Segment Start: Source records

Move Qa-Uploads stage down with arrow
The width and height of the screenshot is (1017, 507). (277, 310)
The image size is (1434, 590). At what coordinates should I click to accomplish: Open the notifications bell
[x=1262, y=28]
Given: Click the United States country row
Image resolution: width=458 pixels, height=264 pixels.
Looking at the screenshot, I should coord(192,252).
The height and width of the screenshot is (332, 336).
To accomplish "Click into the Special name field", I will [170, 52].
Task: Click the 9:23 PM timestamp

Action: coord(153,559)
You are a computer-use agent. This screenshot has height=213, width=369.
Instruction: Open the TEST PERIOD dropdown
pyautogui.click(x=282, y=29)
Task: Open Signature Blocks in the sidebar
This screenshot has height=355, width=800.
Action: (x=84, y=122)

Segment End: Source records
Segment Start: Source records

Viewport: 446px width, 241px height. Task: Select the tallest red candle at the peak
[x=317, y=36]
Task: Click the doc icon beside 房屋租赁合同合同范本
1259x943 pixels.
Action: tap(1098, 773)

Segment End: Source records

• Assigned task: Taking the entries above, restate exactly those lines that fall between the line with "Move Qa-Uploads stage down with arrow" and the line with "Task: Open Signature Blocks in the sidebar", keeping both of those lines too.

• Solution to this task:
Move Qa-Uploads stage down with arrow
The width and height of the screenshot is (1017, 507). (277, 310)
The image size is (1434, 590). At what coordinates should I click to accomplish: Open the notifications bell
[x=1262, y=28]
Given: Click the United States country row
Image resolution: width=458 pixels, height=264 pixels.
Looking at the screenshot, I should coord(192,252).
The height and width of the screenshot is (332, 336).
To accomplish "Click into the Special name field", I will [170, 52].
Task: Click the 9:23 PM timestamp

Action: coord(153,559)
You are a computer-use agent. This screenshot has height=213, width=369.
Instruction: Open the TEST PERIOD dropdown
pyautogui.click(x=282, y=29)
Task: Open Signature Blocks in the sidebar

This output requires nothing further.